Tavis: On this show tomorrow night, we'll talk about Marvin Gaye, you know, all these many years after his tragic death-- 20 years, in fact--but talk to me, because you've talked so openly about it in the past, about what it is about the great ones and whether or not that greatness is in part brought out by flirting with, playing around with, abusing drugs. You've talked very openly about it. Marvin Gaye had his own demons. But the guy was a genius. You've had problems in the past, I mean, it's because I don't do drugs, that means I'm not a genius?
David: No. No. You are a genius and you're doing an awful lot of good, but that's another conversation. But the--no, I gotta tell you. I watched a program you did. It was kind of a consciousness-raising or what Kierkegaard would have called up-building. And the spirit moved in there.

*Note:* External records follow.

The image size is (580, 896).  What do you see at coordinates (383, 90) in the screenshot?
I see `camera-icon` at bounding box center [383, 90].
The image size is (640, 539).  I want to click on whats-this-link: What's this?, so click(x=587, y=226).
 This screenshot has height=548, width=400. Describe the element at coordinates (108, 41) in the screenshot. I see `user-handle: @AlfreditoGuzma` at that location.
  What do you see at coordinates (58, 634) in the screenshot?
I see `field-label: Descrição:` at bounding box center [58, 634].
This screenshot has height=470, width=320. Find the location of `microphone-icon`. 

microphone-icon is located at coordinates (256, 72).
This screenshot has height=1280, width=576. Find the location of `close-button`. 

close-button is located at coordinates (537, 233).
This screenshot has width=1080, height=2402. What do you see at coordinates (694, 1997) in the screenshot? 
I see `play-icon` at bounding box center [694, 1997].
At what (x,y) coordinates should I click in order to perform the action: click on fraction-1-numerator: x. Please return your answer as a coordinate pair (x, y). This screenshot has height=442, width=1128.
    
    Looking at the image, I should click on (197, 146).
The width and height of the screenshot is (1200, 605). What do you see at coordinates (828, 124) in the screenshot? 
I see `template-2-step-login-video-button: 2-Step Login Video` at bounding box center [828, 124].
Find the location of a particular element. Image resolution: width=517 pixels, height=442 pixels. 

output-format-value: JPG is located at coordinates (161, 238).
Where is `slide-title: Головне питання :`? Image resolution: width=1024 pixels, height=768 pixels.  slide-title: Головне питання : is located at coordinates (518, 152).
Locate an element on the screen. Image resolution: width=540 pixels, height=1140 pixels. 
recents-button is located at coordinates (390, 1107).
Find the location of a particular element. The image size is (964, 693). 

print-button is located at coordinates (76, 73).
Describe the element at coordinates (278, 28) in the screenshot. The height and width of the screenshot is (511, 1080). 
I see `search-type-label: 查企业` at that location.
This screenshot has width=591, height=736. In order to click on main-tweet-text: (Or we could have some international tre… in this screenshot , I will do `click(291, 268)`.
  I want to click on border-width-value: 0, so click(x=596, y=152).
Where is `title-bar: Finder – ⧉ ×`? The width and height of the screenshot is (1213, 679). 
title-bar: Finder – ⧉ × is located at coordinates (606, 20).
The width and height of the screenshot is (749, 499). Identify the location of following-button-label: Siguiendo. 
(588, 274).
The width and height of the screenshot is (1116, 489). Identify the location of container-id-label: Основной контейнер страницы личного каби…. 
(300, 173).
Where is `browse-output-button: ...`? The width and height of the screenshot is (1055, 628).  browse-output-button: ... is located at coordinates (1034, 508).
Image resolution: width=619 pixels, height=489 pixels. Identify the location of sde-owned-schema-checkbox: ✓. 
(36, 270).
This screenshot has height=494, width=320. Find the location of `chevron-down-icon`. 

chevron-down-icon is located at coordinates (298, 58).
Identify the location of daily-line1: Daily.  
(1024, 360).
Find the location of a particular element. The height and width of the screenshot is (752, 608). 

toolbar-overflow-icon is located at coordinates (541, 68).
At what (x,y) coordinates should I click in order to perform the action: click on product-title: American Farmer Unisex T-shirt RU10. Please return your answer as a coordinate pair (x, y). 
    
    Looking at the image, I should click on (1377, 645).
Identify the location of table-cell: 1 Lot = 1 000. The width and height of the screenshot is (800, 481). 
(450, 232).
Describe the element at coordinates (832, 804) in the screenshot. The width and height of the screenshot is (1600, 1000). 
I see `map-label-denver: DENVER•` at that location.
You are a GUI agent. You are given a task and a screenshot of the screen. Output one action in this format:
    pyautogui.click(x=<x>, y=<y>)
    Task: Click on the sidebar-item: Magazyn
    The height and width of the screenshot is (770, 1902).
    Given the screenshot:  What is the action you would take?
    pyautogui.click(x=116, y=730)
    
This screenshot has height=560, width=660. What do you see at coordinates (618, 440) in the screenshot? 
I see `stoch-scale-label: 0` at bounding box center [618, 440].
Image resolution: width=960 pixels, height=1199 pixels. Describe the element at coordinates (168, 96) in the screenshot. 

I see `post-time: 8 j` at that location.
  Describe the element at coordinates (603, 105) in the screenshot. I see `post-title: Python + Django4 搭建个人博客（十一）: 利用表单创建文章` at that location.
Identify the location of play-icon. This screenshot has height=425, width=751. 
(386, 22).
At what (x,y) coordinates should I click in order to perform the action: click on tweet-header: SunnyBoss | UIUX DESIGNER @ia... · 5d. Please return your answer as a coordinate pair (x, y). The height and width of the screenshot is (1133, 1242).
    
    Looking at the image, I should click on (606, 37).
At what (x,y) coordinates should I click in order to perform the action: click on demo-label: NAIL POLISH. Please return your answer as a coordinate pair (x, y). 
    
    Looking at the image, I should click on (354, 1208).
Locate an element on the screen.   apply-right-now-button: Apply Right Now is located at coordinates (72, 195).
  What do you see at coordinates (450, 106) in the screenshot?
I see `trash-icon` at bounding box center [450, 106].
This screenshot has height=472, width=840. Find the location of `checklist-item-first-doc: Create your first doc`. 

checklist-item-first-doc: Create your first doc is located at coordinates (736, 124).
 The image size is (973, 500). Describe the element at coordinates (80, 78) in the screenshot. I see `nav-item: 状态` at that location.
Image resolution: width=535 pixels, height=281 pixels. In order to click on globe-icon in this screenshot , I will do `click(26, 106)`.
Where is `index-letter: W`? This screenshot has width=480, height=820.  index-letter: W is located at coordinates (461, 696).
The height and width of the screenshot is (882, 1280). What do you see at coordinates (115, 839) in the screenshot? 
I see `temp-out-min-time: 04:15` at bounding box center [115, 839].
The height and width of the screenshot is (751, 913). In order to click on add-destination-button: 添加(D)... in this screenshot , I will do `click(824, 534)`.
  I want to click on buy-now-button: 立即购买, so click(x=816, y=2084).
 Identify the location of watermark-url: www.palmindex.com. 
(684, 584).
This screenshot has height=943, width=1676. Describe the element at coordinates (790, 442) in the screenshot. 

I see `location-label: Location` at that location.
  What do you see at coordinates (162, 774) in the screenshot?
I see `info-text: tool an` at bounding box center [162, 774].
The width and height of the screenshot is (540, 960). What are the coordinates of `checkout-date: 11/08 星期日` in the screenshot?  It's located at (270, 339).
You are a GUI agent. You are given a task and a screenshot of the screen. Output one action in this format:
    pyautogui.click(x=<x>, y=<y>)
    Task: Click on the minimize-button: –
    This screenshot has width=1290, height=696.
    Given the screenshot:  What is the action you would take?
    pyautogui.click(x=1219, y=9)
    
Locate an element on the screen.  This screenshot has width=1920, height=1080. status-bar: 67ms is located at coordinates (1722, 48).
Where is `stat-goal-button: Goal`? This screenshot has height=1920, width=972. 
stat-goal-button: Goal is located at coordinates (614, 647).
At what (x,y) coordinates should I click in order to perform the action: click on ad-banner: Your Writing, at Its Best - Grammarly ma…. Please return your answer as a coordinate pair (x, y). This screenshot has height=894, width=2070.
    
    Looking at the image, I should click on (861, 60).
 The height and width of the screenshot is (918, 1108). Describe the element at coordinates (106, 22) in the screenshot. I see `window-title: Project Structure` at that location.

That was great.
Tavis: I appreciate that.
David: I think that people who have less of a stake in the given reality, risk-takers, are drawn to experimentation. They feel less inhibited, and oftentimes they feel driven to an alternative reality. I think that one doesn't create because one takes drugs. I think one creates in spite of it. Saint Ignatius said whom the devil would tempt, he tells not a lie but a lesser truth. Drugs are a lesser truth.
And I believe that they're... And Jung said that spirits--there is spirit--and there are spirits and that spirits are offered to us by the devil as a shortcut to reaching out to God...but that the indwelling with the spirit is achieved by humility. We're looking for ego-suppression in either case. And so creativity, I think, is a separate process, but what happens is we associate--I used to say, 'Well, I can't quit smoking because I wouldn't be able to write. I can't quit drinking because I wouldn't be able to write. I can't quit dope because I wouldn't be able to write.'
Tavis: You're a genius. I'm out of time.
David: You can quit it all.
Tavis: No, no. I wanna talk off-camera. Don't move. I feel sorry for you guys. I'm gonna get some more of this good stuff in a second off-camera. Congratulations on 'Deadwood.' Nice to see you, David.